Dean has a pretty good idea of where that sentence is going, but he never gets to finish it. The doorbell rings again, and there's a echoing bark from upstairs, the clatter of something falling, heavy paws on the stairs.

"Damn dog knocked over the gate again," Sid is muttering, but Dean's not listening. The dog's big, dark-colored and muscular and it's galloping straight at them through the kitchen door. His gun's in the house but there's still a knife tucked into his boot. He can feel the shape of it, cold and hard against his ankle, not that it would do him any good, not that it would do him any good at all--

It's not a panic attack. Dean Winchester does not do panic attacks, but his fingers twitch for the knife all the same, and he can't keep himself from flinching away when the dog (it's a puppy, just a puppy, really) yips inquisitively and noses at his leg. His hip hits the counter, and Sid gives him a quizzical look as he reaches for the collar.

"Hey, Buster, leave the nice man alone, will you? Sorry about that--"

"It's fine," Dean says, forcing his muscles to relax. He pulls a smile onto his face, but either he's out of practice or Sid is sharper than he seems, because it doesn't look like he's buying it.

"Are you sure?"

"Yeah, man, just...not really a dog person, you know?"

"Sorry," Sid says again, and it looks like he genuinely means it. "Is it just a thing, or did something--"

"I got bit a couple of years back," Dean says. He reaches for his soda, just to have something solid to hold in his hands. Looks down. The floor between his feet is black and white checkered tile. "Pretty badly. Just, you know, makes me twitchy sometimes."

(Sic him, boys, and Sammy against the wall struggling so hard Dean could almost hear his joints popping from where he stood and Lilith's black and rotting face behind the pretty girl-skin of Ruby's host and then the door fell away and all he could see were teeth, red eyes and snarling mouths, sulfur and blood.)

***
Sid worries and apologizes and promises to keep the dog locked away the next time Dean's over. It's kind of embarrassing, but he's a nice guy. A buddy.

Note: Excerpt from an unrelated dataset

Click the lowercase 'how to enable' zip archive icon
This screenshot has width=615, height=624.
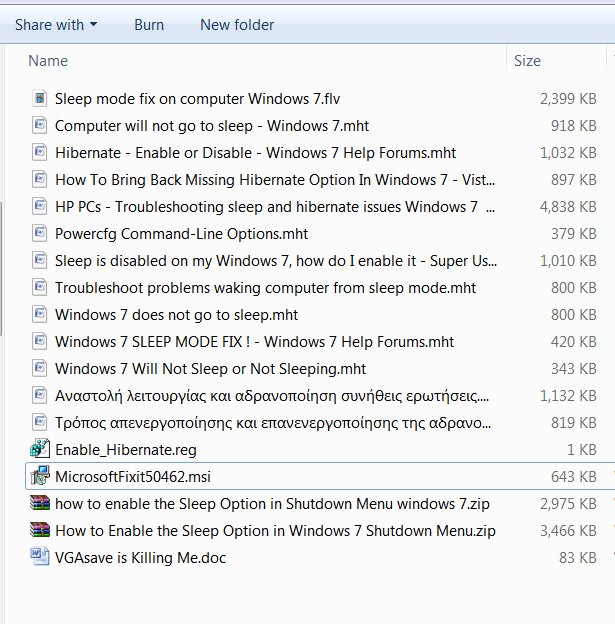coord(40,503)
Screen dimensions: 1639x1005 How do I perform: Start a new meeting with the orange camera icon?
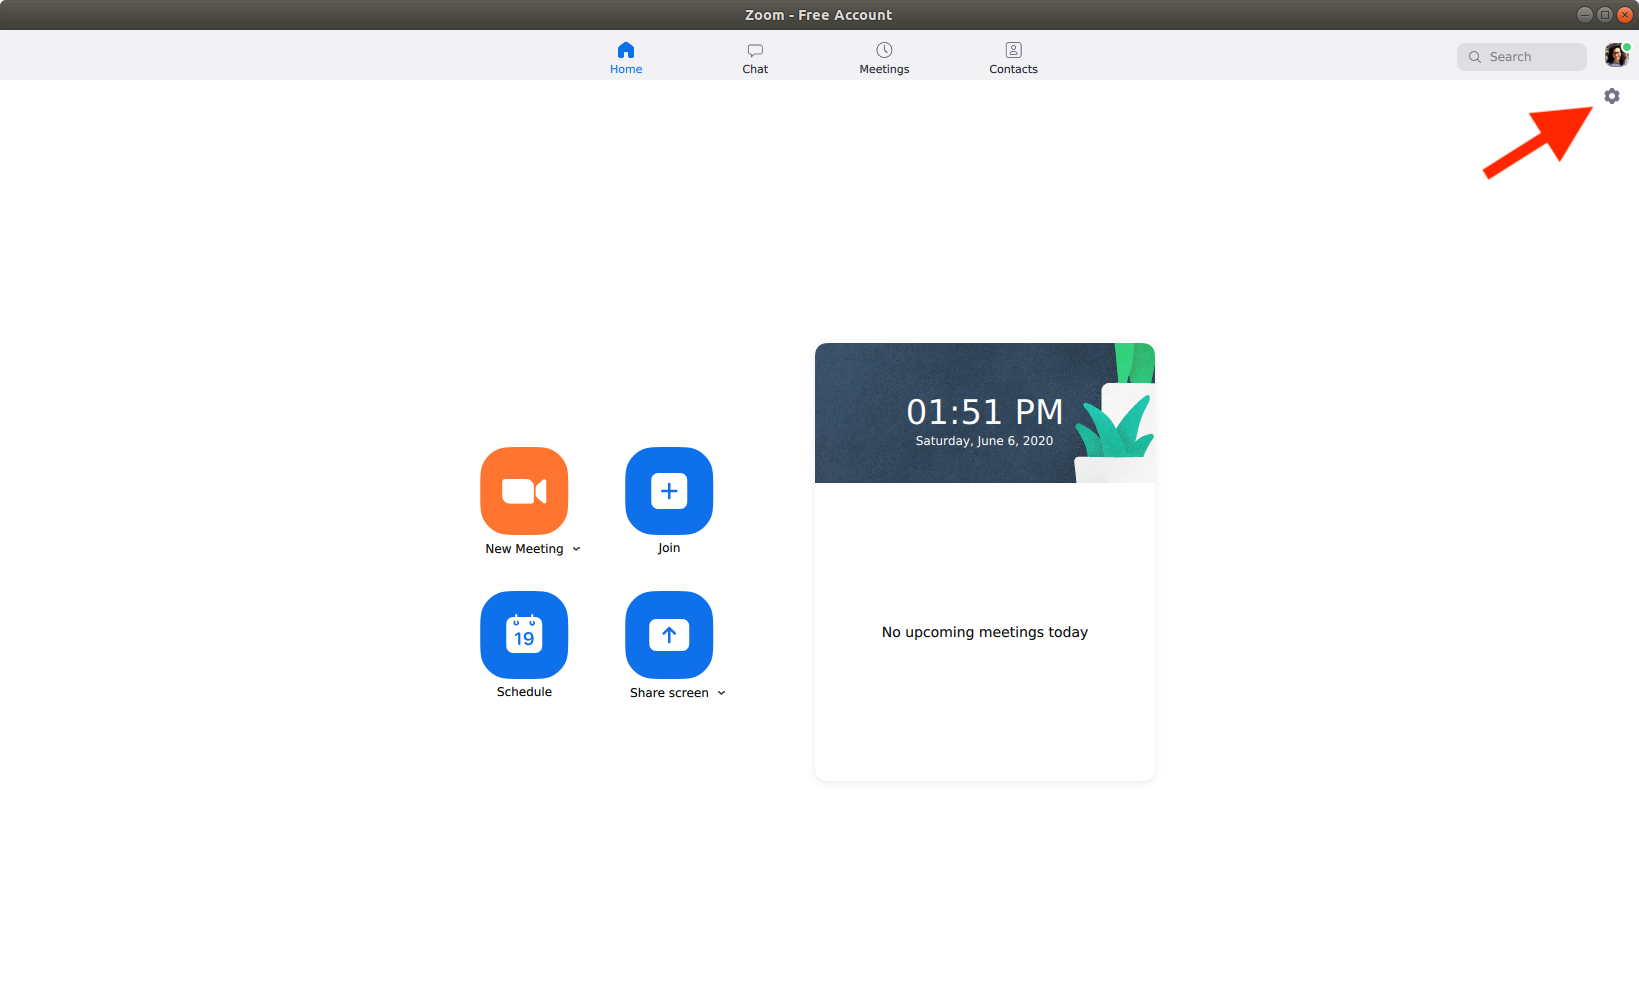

(Dad would have told him to suck it up, face your fears, son, you can't help anybody if you freeze up like that.

Sam would have laughed at him for freaking out over the puppy-dog, but there would have been apple pie along with the burgers he picked up from the diner and he wouldn't have complained about Dean cranking the Zeppelin and singing along as off-key as he possibly could.

But then, Dad's dead and so is Sammy and all Dean has here is somebody whose closest acquaintance with fear and pain is a broken ankle from a car crash back in high school.)

Later on, they get to talking, pool and poker and football games, all harmless guy stuff, and the next thing Dean knows he's invited to Sid's weekly card game down at the local watering hole, and it's all fine. It's nice and normal and fine. Just what Sammy would have wanted for him.

He starts work the next week, signs all the papers under the name Dean Campbell and shakes the foreman's hand. The fake ID is one of the last ones Sam put together and it won't stand up to any kind of serious scrutiny, but he doesn't expect anybody's gonna go looking too hard for him.

As far as anybody who matters is concerned, Dean Winchester is dead.